WORK ITEM:
From the first line to the last, write out the material exactly.

(INFORMATION)

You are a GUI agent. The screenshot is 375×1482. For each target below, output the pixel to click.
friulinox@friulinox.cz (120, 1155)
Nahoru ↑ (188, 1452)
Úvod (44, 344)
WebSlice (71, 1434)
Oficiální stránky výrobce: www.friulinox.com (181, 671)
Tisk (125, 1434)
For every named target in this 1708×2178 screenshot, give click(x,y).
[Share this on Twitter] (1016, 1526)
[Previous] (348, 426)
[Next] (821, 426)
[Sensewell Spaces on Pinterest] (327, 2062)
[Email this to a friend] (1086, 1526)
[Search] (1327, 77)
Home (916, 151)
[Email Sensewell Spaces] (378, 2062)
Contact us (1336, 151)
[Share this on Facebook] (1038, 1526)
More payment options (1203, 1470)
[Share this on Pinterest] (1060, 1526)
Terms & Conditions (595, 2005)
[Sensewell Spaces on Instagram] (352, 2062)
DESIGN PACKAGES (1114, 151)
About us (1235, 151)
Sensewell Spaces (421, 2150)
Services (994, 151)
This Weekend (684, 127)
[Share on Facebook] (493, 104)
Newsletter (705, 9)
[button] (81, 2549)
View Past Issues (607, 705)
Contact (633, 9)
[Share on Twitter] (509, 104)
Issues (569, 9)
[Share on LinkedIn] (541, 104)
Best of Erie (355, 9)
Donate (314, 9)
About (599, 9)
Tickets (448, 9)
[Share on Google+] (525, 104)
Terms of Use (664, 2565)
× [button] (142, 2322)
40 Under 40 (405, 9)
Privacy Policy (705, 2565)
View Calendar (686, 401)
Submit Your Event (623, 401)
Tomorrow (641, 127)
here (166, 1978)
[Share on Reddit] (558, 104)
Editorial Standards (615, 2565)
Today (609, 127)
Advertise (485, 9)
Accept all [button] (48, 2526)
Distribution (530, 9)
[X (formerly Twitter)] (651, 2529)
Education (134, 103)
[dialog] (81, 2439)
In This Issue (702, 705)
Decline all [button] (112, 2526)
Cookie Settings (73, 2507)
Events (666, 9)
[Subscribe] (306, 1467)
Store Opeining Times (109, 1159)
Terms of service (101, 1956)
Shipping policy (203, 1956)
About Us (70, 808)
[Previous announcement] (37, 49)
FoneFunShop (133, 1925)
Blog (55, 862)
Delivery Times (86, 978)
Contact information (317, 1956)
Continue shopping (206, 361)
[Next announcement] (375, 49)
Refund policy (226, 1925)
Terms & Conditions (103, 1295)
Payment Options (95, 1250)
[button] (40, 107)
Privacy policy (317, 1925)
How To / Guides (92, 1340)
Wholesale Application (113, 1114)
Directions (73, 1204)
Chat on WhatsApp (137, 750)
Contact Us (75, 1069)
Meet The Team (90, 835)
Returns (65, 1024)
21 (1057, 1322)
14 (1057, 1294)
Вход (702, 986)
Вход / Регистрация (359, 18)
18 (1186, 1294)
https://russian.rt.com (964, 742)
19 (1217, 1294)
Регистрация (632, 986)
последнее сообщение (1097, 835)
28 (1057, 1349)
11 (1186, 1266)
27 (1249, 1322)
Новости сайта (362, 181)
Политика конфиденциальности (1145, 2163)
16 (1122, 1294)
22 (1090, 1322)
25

(End INFORMATION)

YOUR SOLUTION:
You are a GUI agent. The screenshot is 375×1482. For each target below, output the pixel to click.
friulinox@friulinox.cz (120, 1155)
Nahoru ↑ (188, 1452)
Úvod (44, 344)
WebSlice (71, 1434)
Oficiální stránky výrobce: www.friulinox.com (181, 671)
Tisk (125, 1434)
For every named target in this 1708×2178 screenshot, give click(x,y).
[Share this on Twitter] (1016, 1526)
[Previous] (348, 426)
[Next] (821, 426)
[Sensewell Spaces on Pinterest] (327, 2062)
[Email this to a friend] (1086, 1526)
[Search] (1327, 77)
Home (916, 151)
[Email Sensewell Spaces] (378, 2062)
Contact us (1336, 151)
[Share this on Facebook] (1038, 1526)
More payment options (1203, 1470)
[Share this on Pinterest] (1060, 1526)
Terms & Conditions (595, 2005)
[Sensewell Spaces on Instagram] (352, 2062)
DESIGN PACKAGES (1114, 151)
About us (1235, 151)
Sensewell Spaces (421, 2150)
Services (994, 151)
This Weekend (684, 127)
[Share on Facebook] (493, 104)
Newsletter (705, 9)
[button] (81, 2549)
View Past Issues (607, 705)
Contact (633, 9)
[Share on Twitter] (509, 104)
Issues (569, 9)
[Share on LinkedIn] (541, 104)
Best of Erie (355, 9)
Donate (314, 9)
About (599, 9)
Tickets (448, 9)
[Share on Google+] (525, 104)
Terms of Use (664, 2565)
× [button] (142, 2322)
40 Under 40 (405, 9)
Privacy Policy (705, 2565)
View Calendar (686, 401)
Submit Your Event (623, 401)
Tomorrow (641, 127)
here (166, 1978)
[Share on Reddit] (558, 104)
Editorial Standards (615, 2565)
Today (609, 127)
Advertise (485, 9)
Accept all [button] (48, 2526)
Distribution (530, 9)
[X (formerly Twitter)] (651, 2529)
Education (134, 103)
[dialog] (81, 2439)
In This Issue (702, 705)
Decline all [button] (112, 2526)
Cookie Settings (73, 2507)
Events (666, 9)
[Subscribe] (306, 1467)
Store Opeining Times (109, 1159)
Terms of service (101, 1956)
Shipping policy (203, 1956)
About Us (70, 808)
[Previous announcement] (37, 49)
FoneFunShop (133, 1925)
Blog (55, 862)
Delivery Times (86, 978)
Contact information (317, 1956)
Continue shopping (206, 361)
[Next announcement] (375, 49)
Refund policy (226, 1925)
Terms & Conditions (103, 1295)
Payment Options (95, 1250)
[button] (40, 107)
Privacy policy (317, 1925)
How To / Guides (92, 1340)
Wholesale Application (113, 1114)
Directions (73, 1204)
Chat on WhatsApp (137, 750)
Contact Us (75, 1069)
Meet The Team (90, 835)
Returns (65, 1024)
21 (1057, 1322)
14 (1057, 1294)
Вход (702, 986)
Вход / Регистрация (359, 18)
18 (1186, 1294)
https://russian.rt.com (964, 742)
19 (1217, 1294)
Регистрация (632, 986)
последнее сообщение (1097, 835)
28 (1057, 1349)
11 (1186, 1266)
27 (1249, 1322)
Новости сайта (362, 181)
Политика конфиденциальности (1145, 2163)
16 (1122, 1294)
22 (1090, 1322)
25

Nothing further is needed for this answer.